Dans cette théorie, le changement linguistique naît dans la variation naturelle de la langue. Si une variante est associée à un groupe social de prestige, la variante peut être prise comme modèle et alors diffusée dans la communauté (parce que les autres groupes immitent le parler de la classe ou du groupe de prestige). Ainsi, toute variation synchronique (momentanée, à l’intérieur d’une langue) est un reflet de la variation diachronique (du changement dans le temps). Comme dans la théorie de vagues, le changement affecte un mot après l’autre, pas tous à la fois (diffusion lexicale).

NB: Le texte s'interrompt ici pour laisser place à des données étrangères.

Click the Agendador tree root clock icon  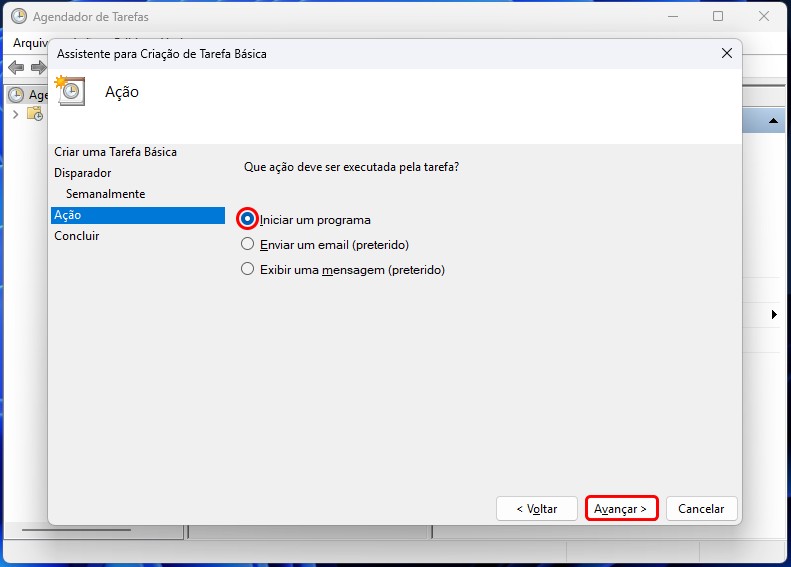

Stades de la nasalisation, d'après les données de Straka 1955: 255

Un exemple typique de la diffusion lexicale est la nasalisation de voyelles en ancien français. Devant un –n (aujourd'hui ne plus prononcé), la voyelle précédente se nasalisait d’habitude : bon se prononçait d’abord [bɔn], puis, à partir du XIIe siècle [bɔ̃n] (Le –n final a disparu à la fin du XVIe siècle : [bɔ̃]).
Dans un article paru en 1955, Georges Straka a montré que cette nasalisation n’affectait pas toutes les voyelles au même moment: Les voyelles a et e (comme dans souvent, tant) sont devenues nasales déjà au début du XIe siècle, o au XIIe, i au XIIIe et u n’est devenu nasal qu’au XIVe siècle ! Si on met les différentes voyelles dans un tableau, on constate une courbe de S : une première vague de nasalisation qui affecte a, e, ai et ei très vite, puis un ralentissement. Après la nasalisation de o, la vague regagne en vitesse et affecte le reste de voyelles en peu de temps, avant de ralentir à nouveau. Le processus entier, de la première à la dernière voyelle qui est nasalisée avant –n, dure plus que 300 ans (cf. Straka 1955: 255).

Bibliographie

AITCHISON, Jean (2001), Language change. Progress or Decay?, Cambridge: Cambridge Univ. Press.
CAMPBELL, Lyle (2004), Historical linguistics, Second edition, Edinburgh: Edinburgh Univ. Press.
DUCROT, Oswald / SCHAEFFER, Jean-Marie (éds., 1995), Nouveau dictionnaire encyclopédique des sciences du langage, Paris: Seuil. (chapitre "Linguistique historique au XIXe siècle", pp. 23-33)
HOCK, Hans Henrich (1991), Principles of historical linguistics, Second edition, Berlin et New York: de Gruyter.
SOUTET, Olivier (2005), Linguistique, Paris: PUF.
STRAKA, Georges (1955), "Remarques sur les voyelles nasales, leur origine et leur évolution en français", Revue de linguistique romane 19, 245-274.
TUITE, Kevin (1999), "Au delà du Stammbaum: Théories modernes du changement linguistique", Anthropologie et société 23/3, 15-52. (version PDF ici)
WEINREICH, Uriel / LABOV, William / HERZOG, Marvin I. (1968), "Empirical foundations for a theory of language change", in: Lehmann, Winfred / Malkiel, Yakov (éds), Directions for historical linguistics, Austin: University of Texas Press, 95-195.